Bakan Soylu, TBMM Genel Kurulunda 2018 Merkezi Yönetim Bütçe ve 2016 Kesin Hesap Kanun Tasarısı ile Sayıştay Raporları görüşmelerine katıldı ve milletvekillerinin sorularını cevapladı. Bakan Soylu, dünyanın en pahalı arazisinde oturduklarını belirterek, "Avrupa düne kadar bizi kendi Ortadoğu sınırını koruyacak ülke olarak nitelendirdi. Amerika bizi karakol olarak değerlendirdi: Almanya PKK'yı, FETÖ'yü besliyor" ifadelerini kullandı.
“3 kere kızımın etrafından DHKP-C'li terörist alındı”
40 yıldır terörle mücadele ettiklerini ve bu konuda kararlığın açık ve net olduğunu ifaden eden Bakan Soylu, 3 kere kızının etrafından DHKP-C'li terörist alındığını belirterek, "Neyimi kaybedersem kaybedeyim, bu örgüt tarihinin en acı tecrübelerini yaşayacak.
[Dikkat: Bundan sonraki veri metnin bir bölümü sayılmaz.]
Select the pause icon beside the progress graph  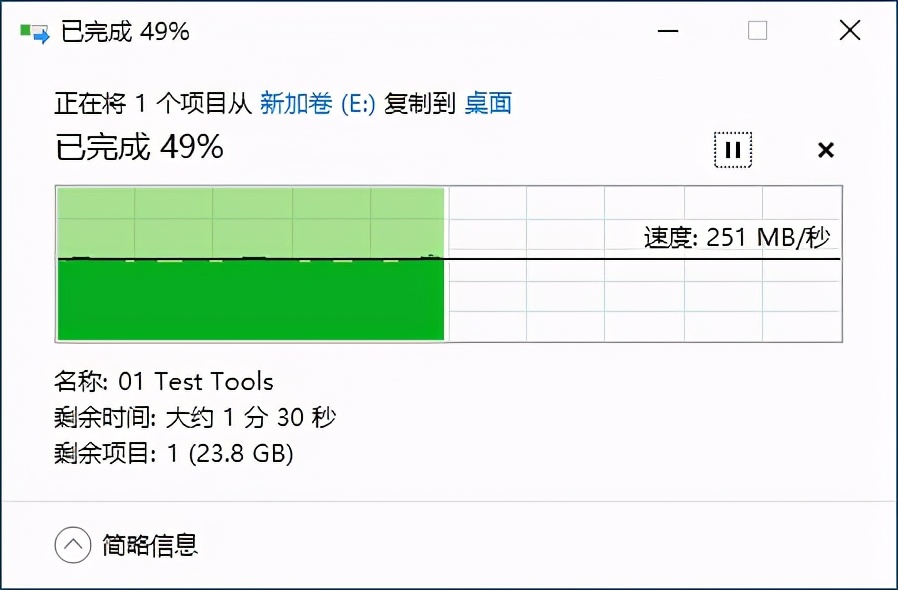point(733,149)
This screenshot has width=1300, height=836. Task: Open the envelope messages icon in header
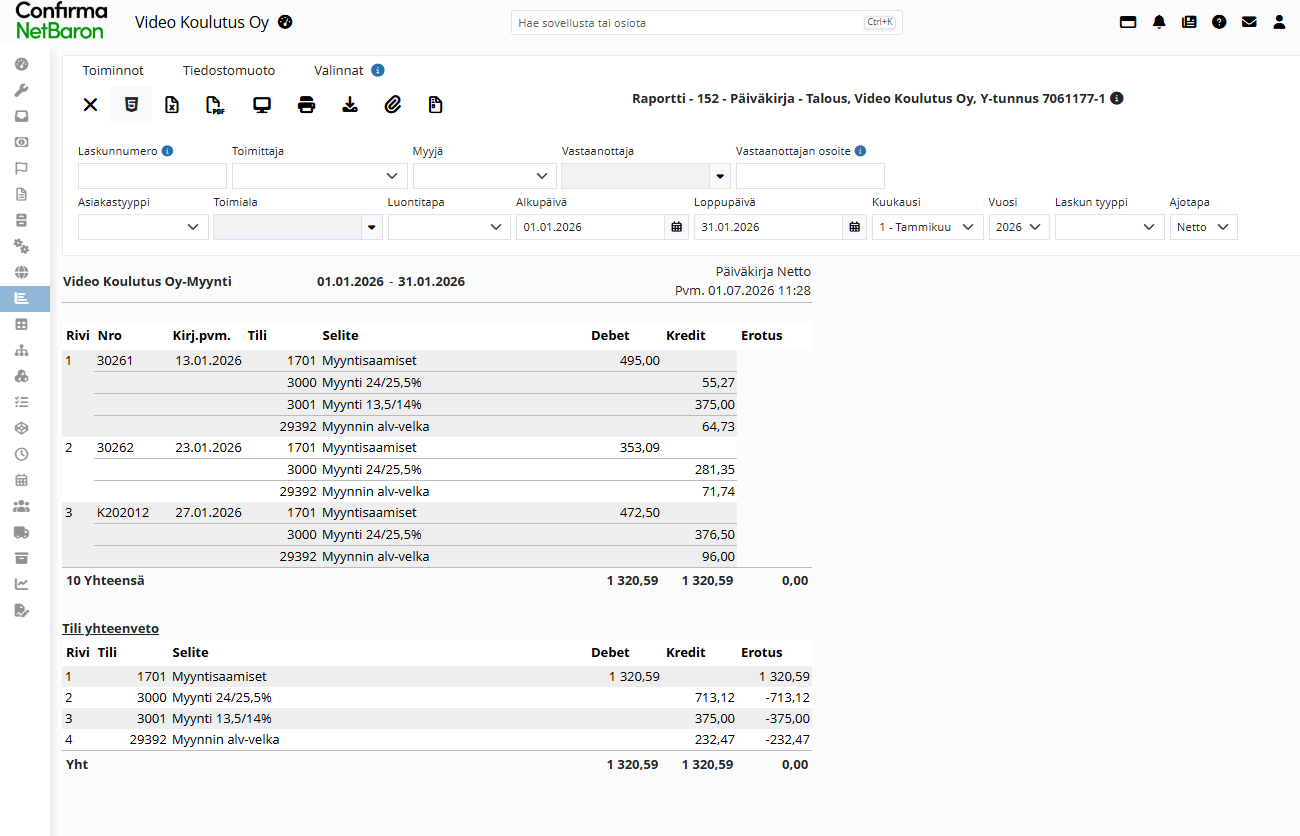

Ben evden çıkarken, her sabah ya oğlumun ya kızımın öldürüleceğine alıştırarak çıkıyorum" diye konuştu.
Bakan Soylu, Nuriye Gülmen ve Semih Özakça ile ilgili tespitleri anlatarak, "Nuriye Gülmen 2012'de Kütahya'daki bir olaydan dolayı cezaevinde yattı çıktı. DHKP-C'de çok önemli bir şey var. Hapisten çıktıktan sonra özgeçmiş sunmak diye bir şey var. Şu anda 12 davası var, bir tanesi Yargıtay'da. Semih Özakça 4 tane davası var. DHKP-C üst düzey yöneticileri çıktı, ifade verdiler. Bırakın hukuk davasını yürütsün, bırakın komisyon kararını versin: DHKP-C üst düzey yöneticisinin, Eskişehir'de nasıl bomba yaptıklarını, nasıl eylemlere katıldıklarını anlatıyor. Tarih belli. Burada biz siyaseti bu ambargodan kurtarmalıyız" ifadelerini kullandı.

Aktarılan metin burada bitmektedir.